Distribution of presumptive pathogenicity factors among beta-hemolytic streptococci isolated from Ethiopia.

Beta-hemolytic streptococci are known to bind several mammalian proteins, which are presumed to be important in pathogenicity. The distribution of such binding structures was examined for mouse albumin, human serum IgA, human IgG, human fibrinogen, and human plasminogen. A total of 218 group A beta-hemolytic streptococci (GAS) were studied: 5 isolates from children with acute rheumatic fever (ARF), 18 from acute post-streptococcal glomerulonephritis (APSGN), 57 from tonsillitis, 52 from skin infections, and 86 from healthy carriers. Sixty-eight Streptococcus equisimilis and 20 group G streptococci were also included.
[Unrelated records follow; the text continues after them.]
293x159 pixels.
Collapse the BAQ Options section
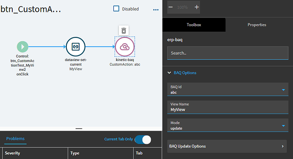click(x=169, y=73)
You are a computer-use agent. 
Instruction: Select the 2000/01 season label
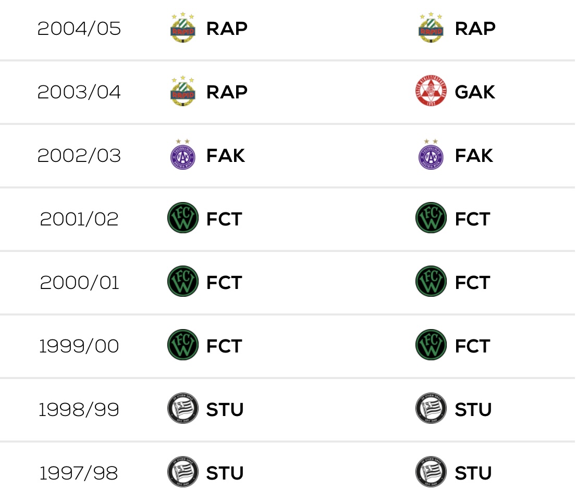[79, 282]
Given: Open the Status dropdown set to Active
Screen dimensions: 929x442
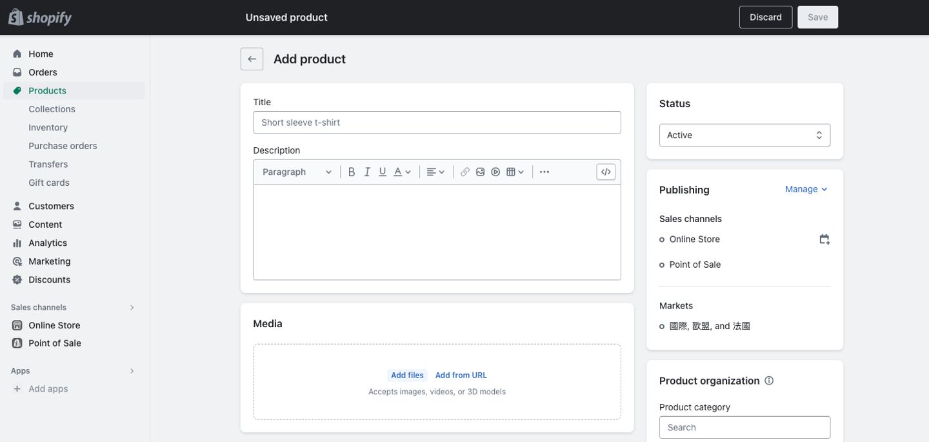Looking at the screenshot, I should point(744,135).
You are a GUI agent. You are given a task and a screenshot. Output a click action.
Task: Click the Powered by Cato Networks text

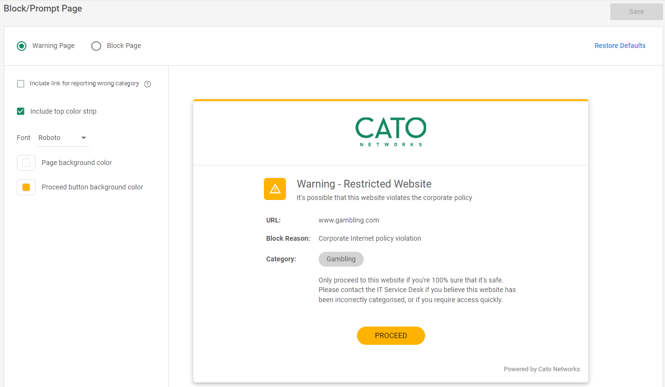[542, 369]
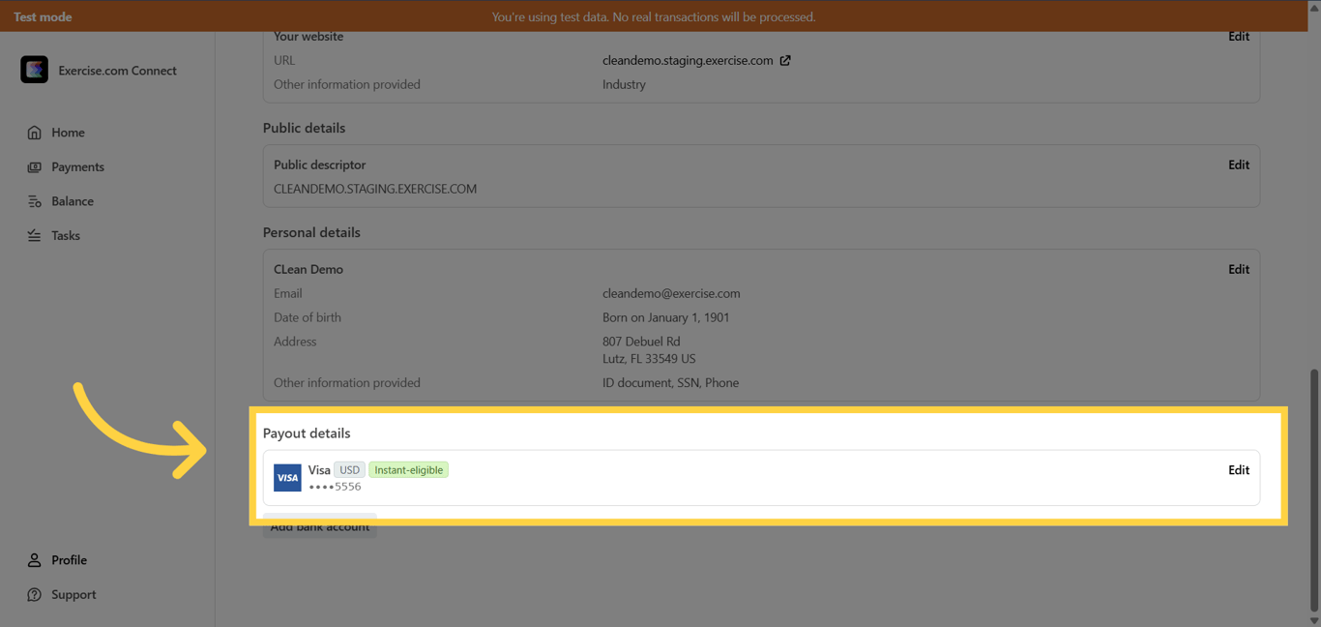The width and height of the screenshot is (1321, 627).
Task: Select the Tasks checkmark icon
Action: 35,235
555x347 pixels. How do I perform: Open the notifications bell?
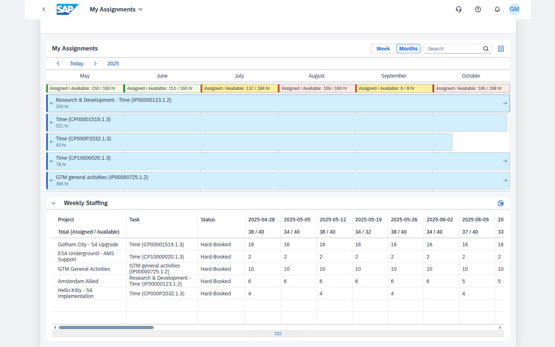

Most of the S. equisimilis (60/68) and group G (14/20) were obtained from apparently healthy carriers. The results were evaluated with respect to T type, serum opacity reaction (SOR), site of isolation, and disease type. No direct correlation was detected between the protein-binding structures studied. There was no apparent correlation between any particular protein-binding structure and specific T type. Albumin-binding and IgA-binding activities were inversely correlated among skin and nephritis GAS isolates. A strong correlation was demonstrated between IgA-binding activity and SOR production, while albumin-binding activity correlated with SOR-negative strains. Albumin-binding levels in isolates from ARF, APSGN and tonsillitis were significantly higher than in isolates from healthy carriers (P < 0.001). A higher albumin-binding capacity was shown in skin isolates from APSGN than in isolates from impetigo (P < 0.001).